The Rev. E. B. Birks, Fellow of Trinity College, Cambridge, tells me that at Orwell, in Kent, within living memory, it was the custom to throw water on the last waggon returning from the harvest-field ; water was also carried in the waggon, and the people in the waggon threw water on those they met. The waggon was called hawkey.[1]

The Rev. J. J. C. Yarborough, of Chislehurst, Kent, informs me that in a part of Yorkshire, it is still the custom for the clergyman to cut the first corn. Mr. Yarborough thinks that the first corn so cut is used to make the communion bread, but of this he is not sure.
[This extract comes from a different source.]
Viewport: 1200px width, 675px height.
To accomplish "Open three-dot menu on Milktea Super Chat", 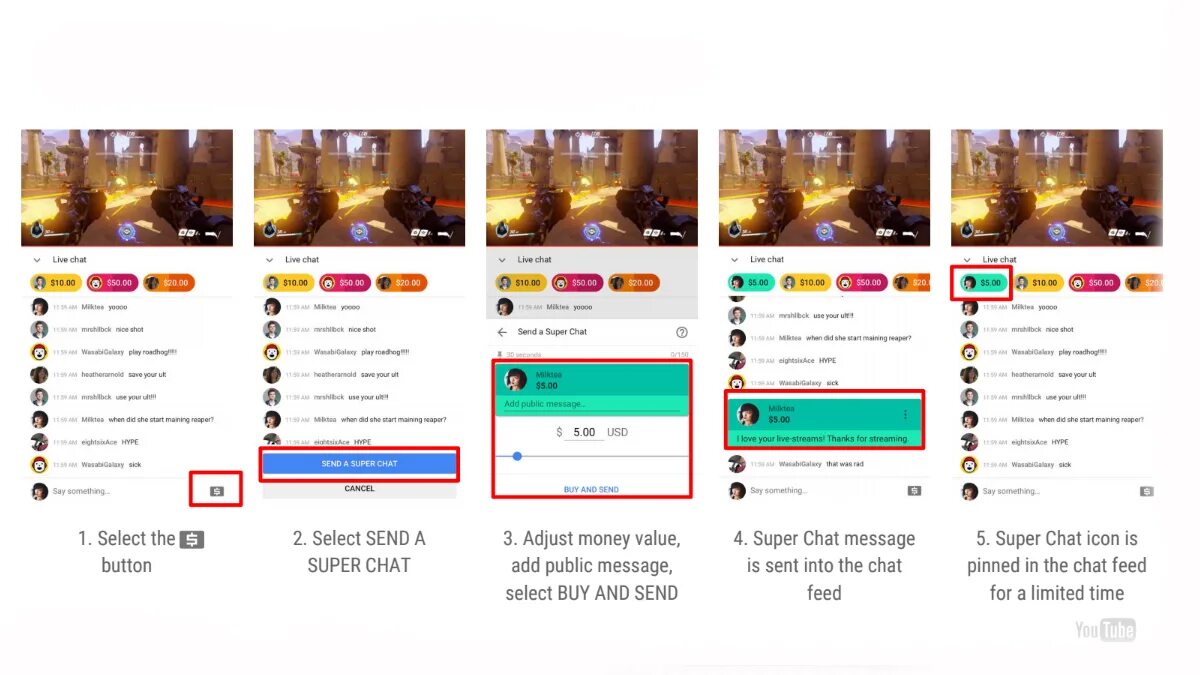I will pos(906,415).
He tells me also that as the reaping-machine goes round and round the corn-field, the wild animals (hares, rabbits, &c) retreat into the standing corn in the middle of the field, and when the last patch is to be cut down the reapers stand round it with sticks, ready to knock down and kill the animals when they dart out of the corn. A friend tells me that the same thing happens when the reaping is done by hand ; but the machine by its whirring noise seems to daze and stupify the creatures more than does the simple reaping by hand. This fact suggests an explanation of the reason why the spirit of the corn is so often supposed (as Mannhardt has shown) to be incarnate in animal form in the last corn cut.

My friend, Mr. H. E. Cameron, of Newton Leys, by Ashbourne, Derbyshire, writes me : "As a boy, I remember [2] the last bit of corn cut was taken home, and neatly tied up with a ribbon, and then stuck up on the wall above the kitchen fire-place, and there it often remained till the 'maiden' of the following year took its place. There was no ceremony about it, beyond often a struggle, as to who would

  1. So I spelt the word from Mr. Birks's pronunciation ; he did not know the proper spelling,. It is plainly the same word as Hawkie, Hockey, Horkey in Brand and Hone. [J. G. F.]
  2. Mr. Cameron's recollections refer not to Derbyshire, but to Invernesshire, and particularly, I believe, to Glen Moriston. [J. G. F.]